Your objective —
Only the lines from the one holding "Screen dimensions: 688x410" through the end of the records below are to be reproduced exactly, and pictures are to be omitted.
◇ ◇ ◇ ◇
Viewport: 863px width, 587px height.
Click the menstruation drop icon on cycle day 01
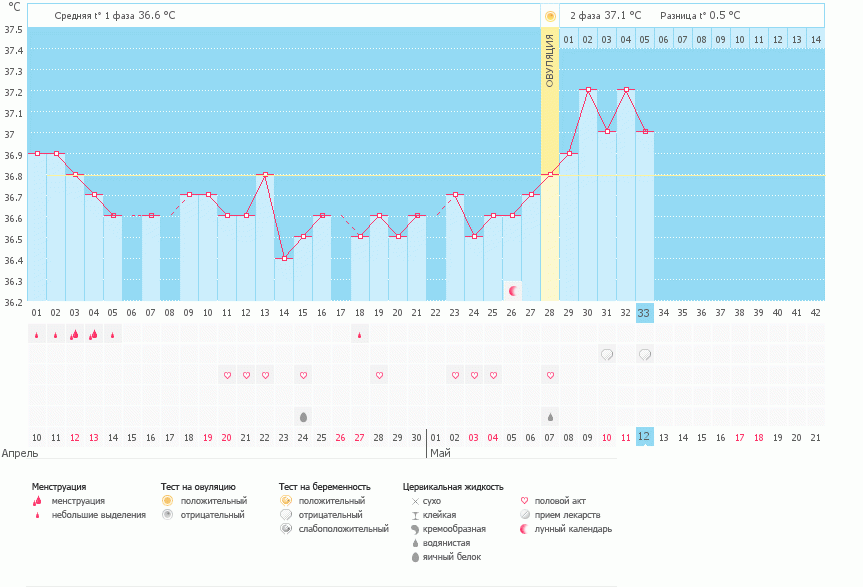tap(37, 335)
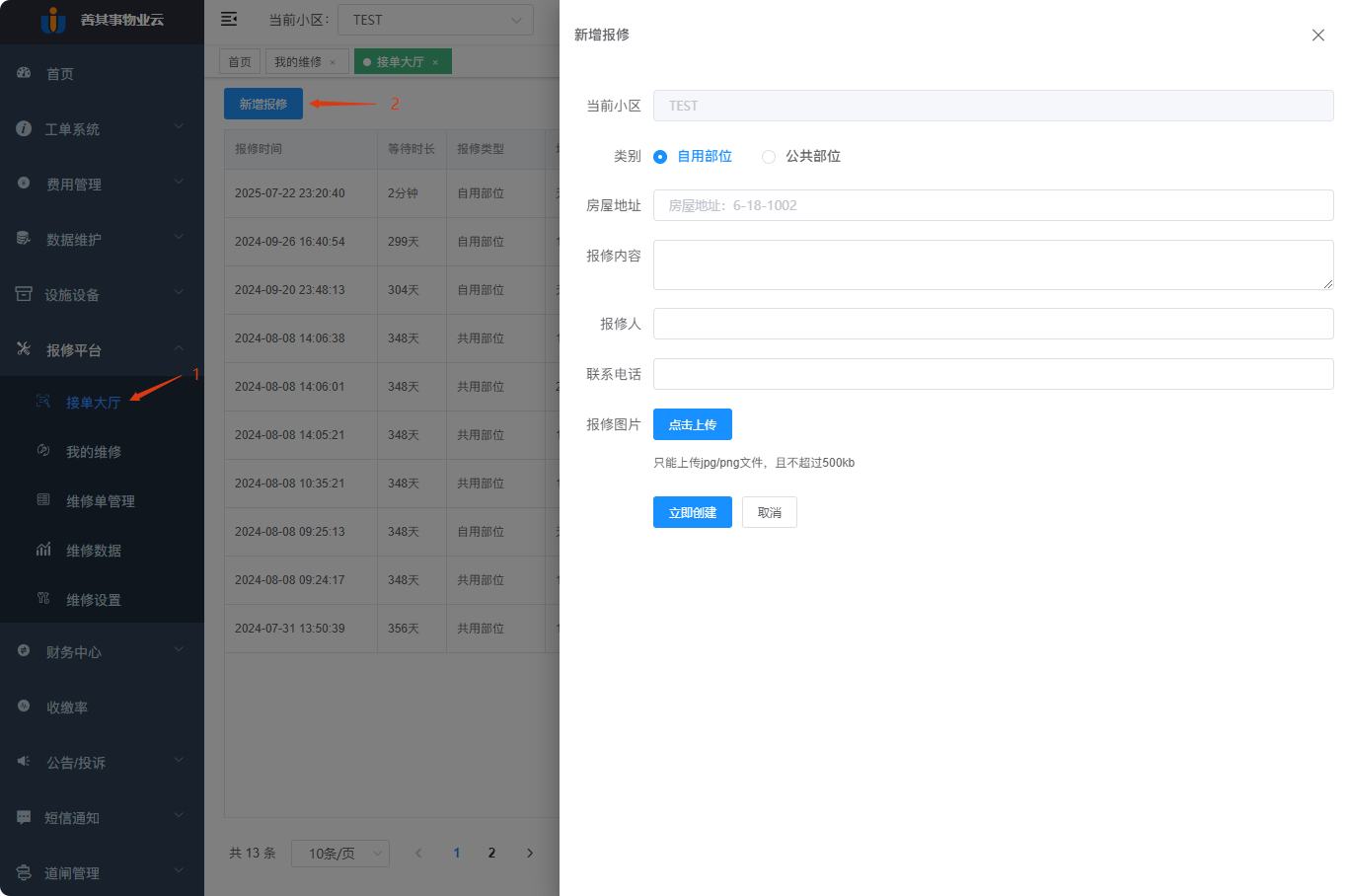Click the 费用管理 sidebar icon

[24, 183]
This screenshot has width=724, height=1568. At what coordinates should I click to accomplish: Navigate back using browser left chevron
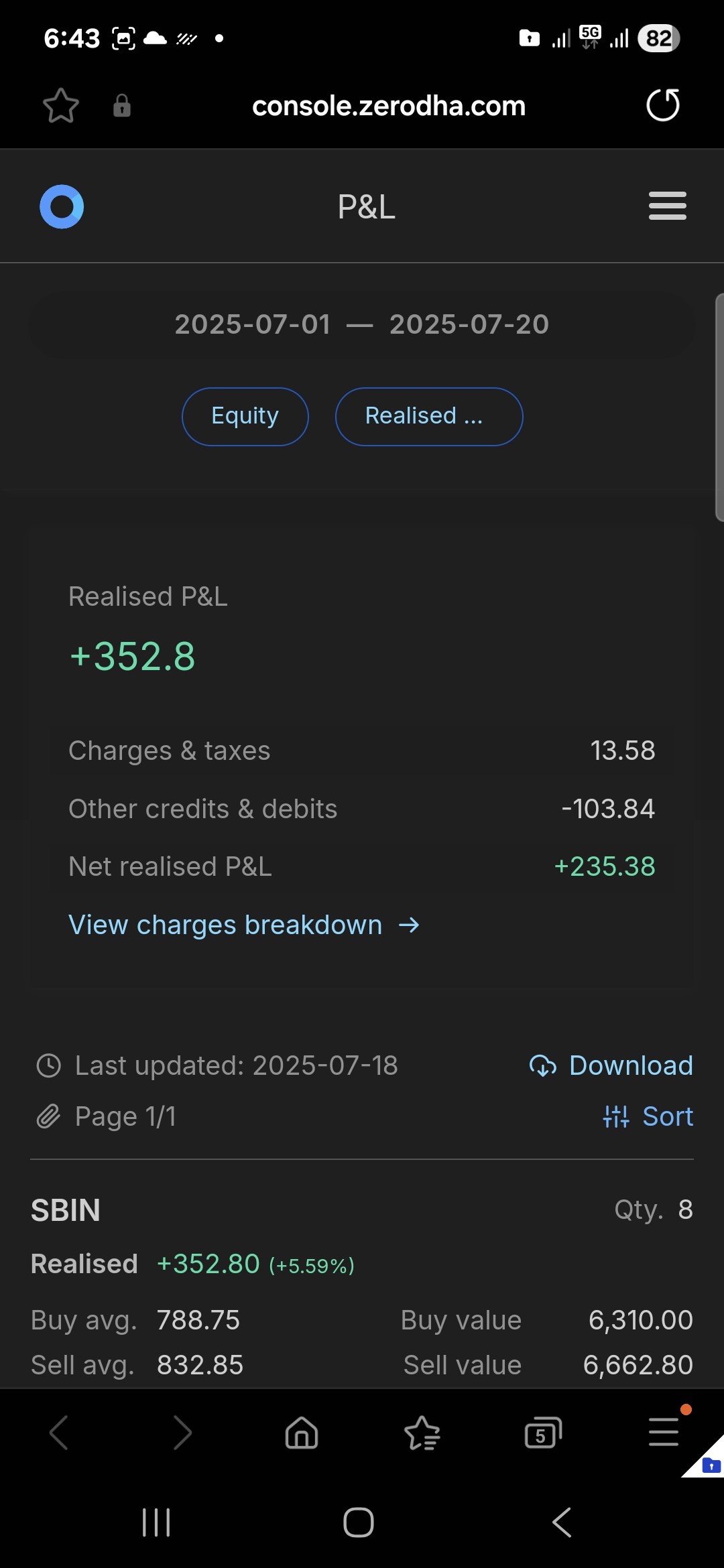coord(59,1433)
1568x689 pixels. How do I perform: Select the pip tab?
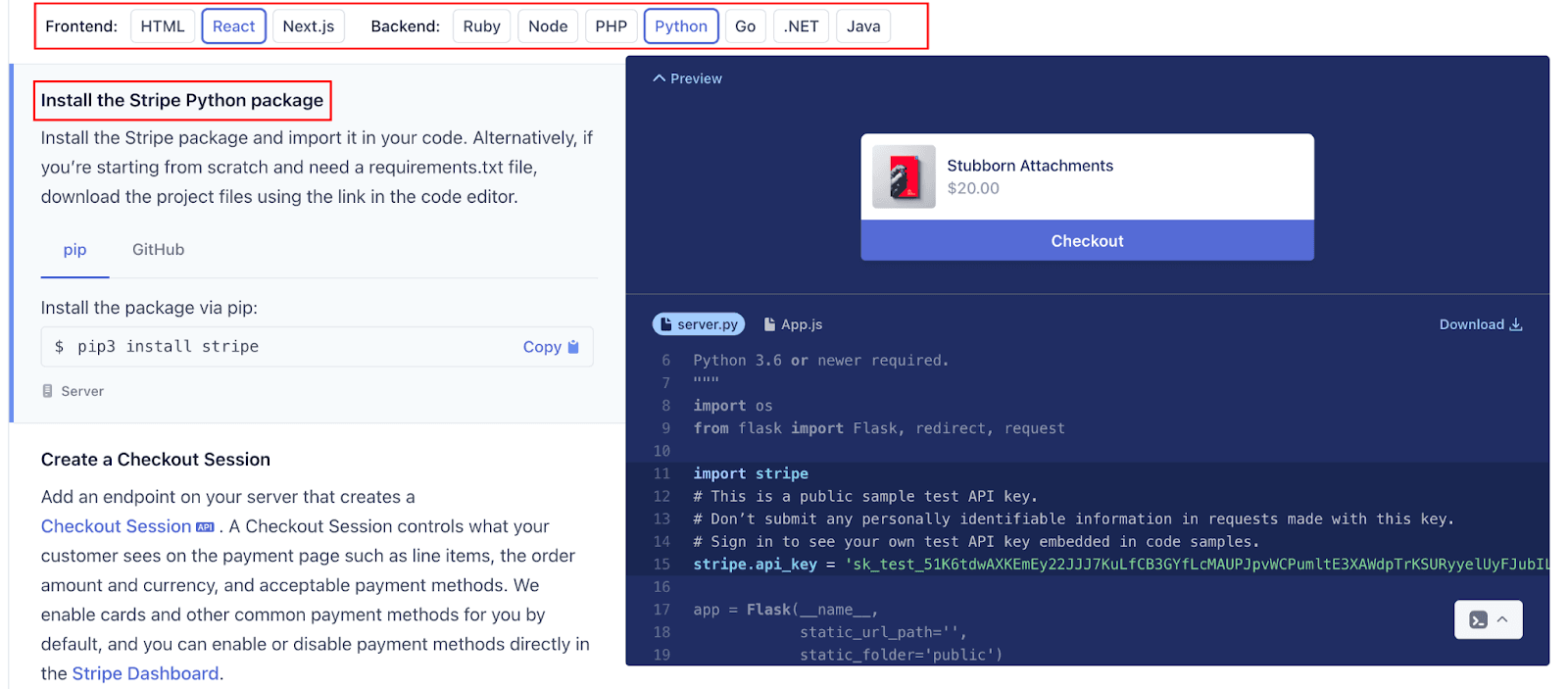[74, 250]
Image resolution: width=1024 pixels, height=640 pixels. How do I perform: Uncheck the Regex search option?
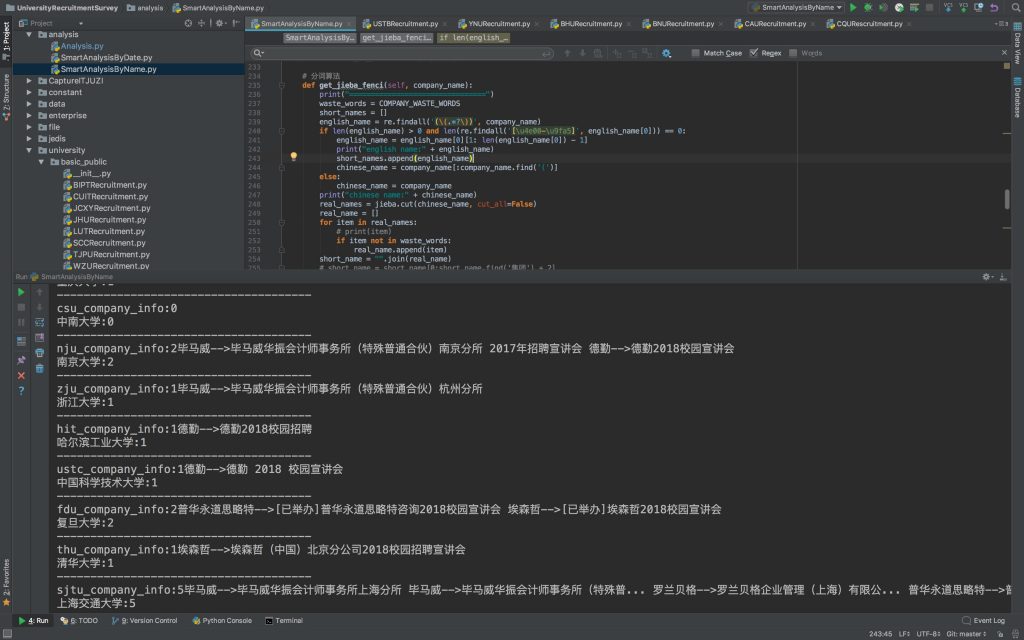(x=754, y=53)
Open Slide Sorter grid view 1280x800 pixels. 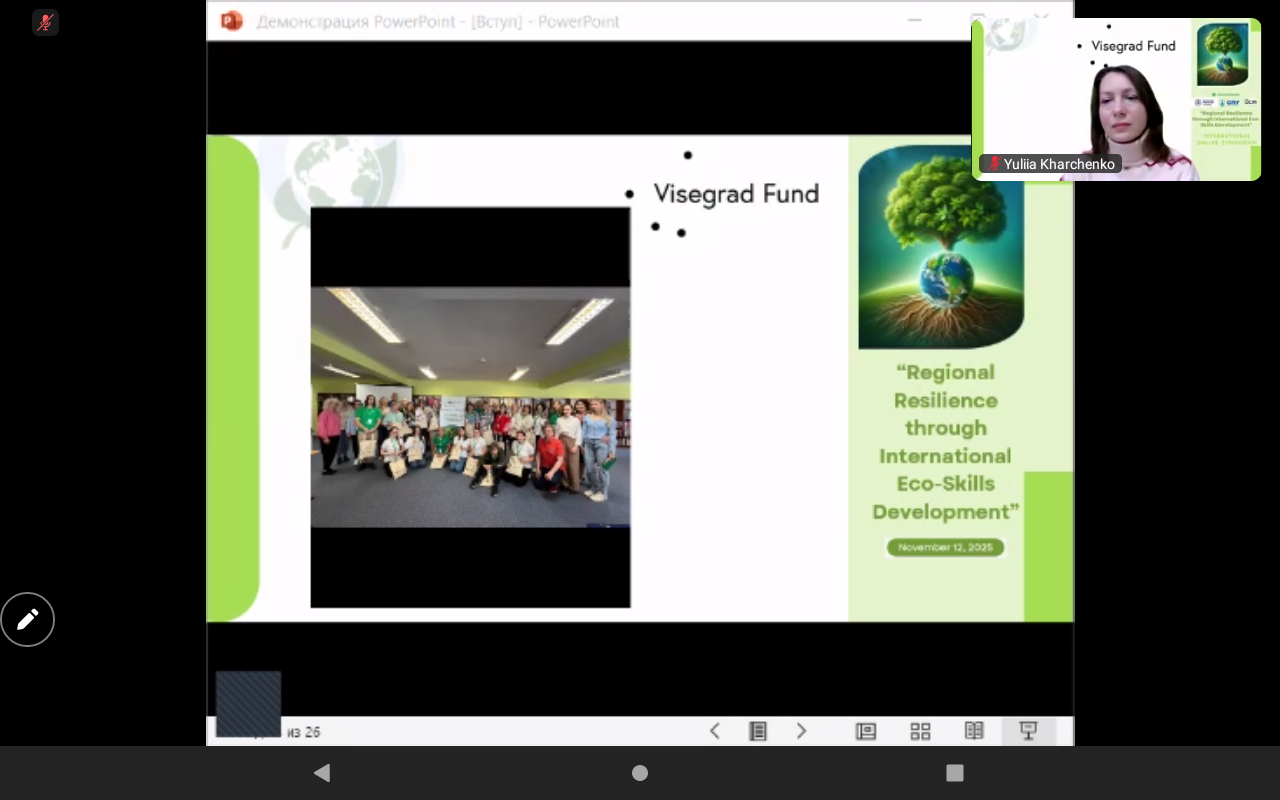920,731
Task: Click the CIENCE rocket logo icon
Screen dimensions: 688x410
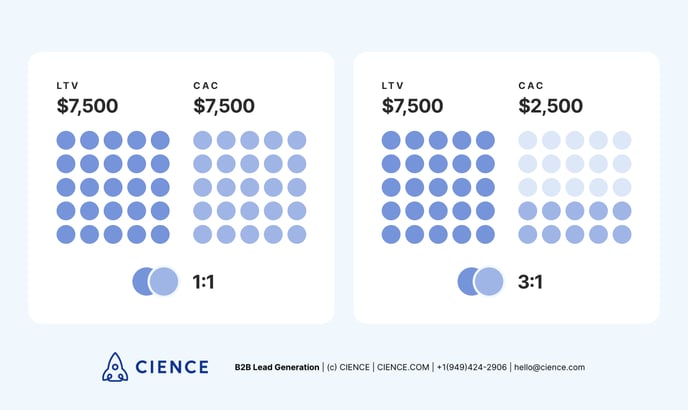Action: pos(115,367)
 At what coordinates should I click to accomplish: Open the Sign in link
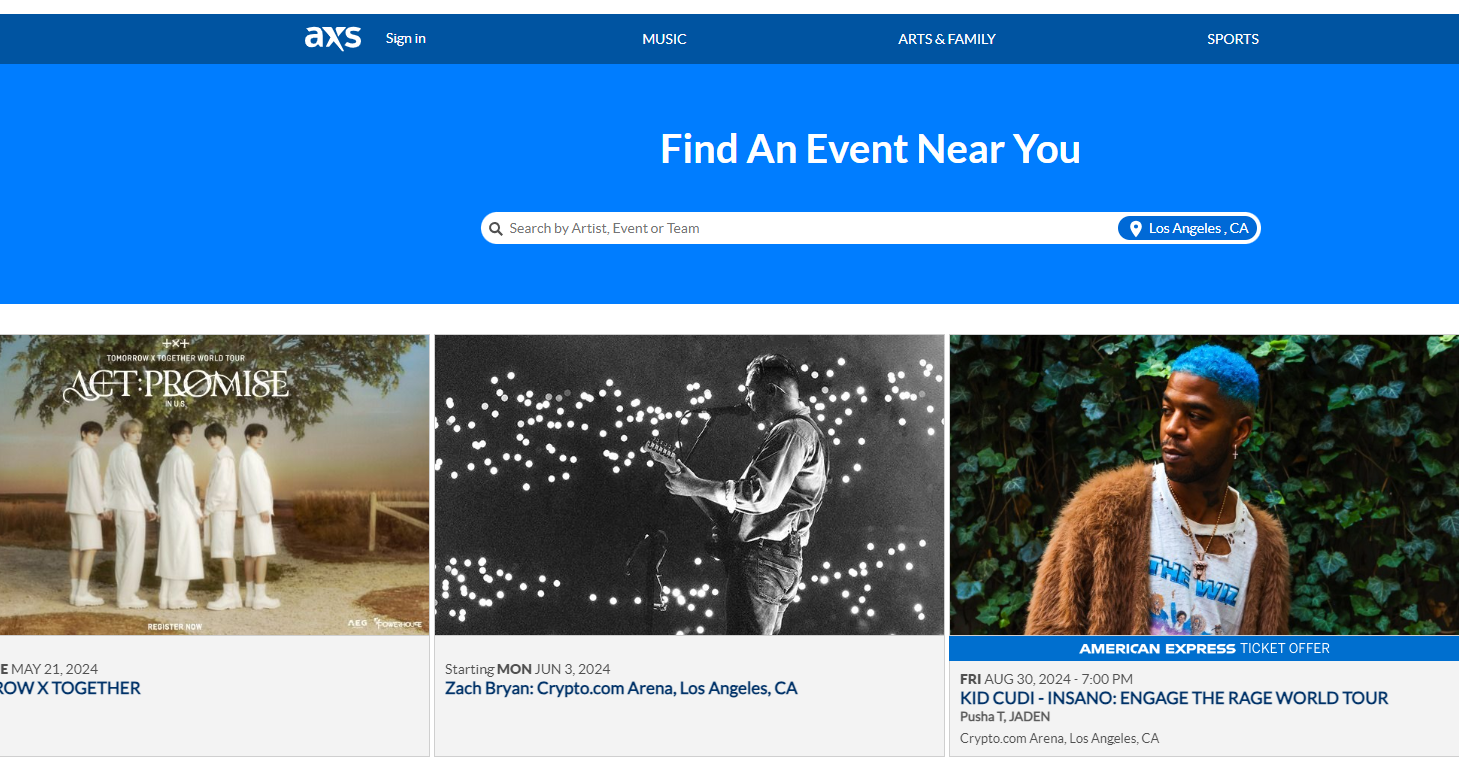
◇ ◇ ◇ ◇
Exercise output —
Screen dimensions: 688x410
Action: pos(115,367)
 At what coordinates should I click to accomplish: Open the Sign in link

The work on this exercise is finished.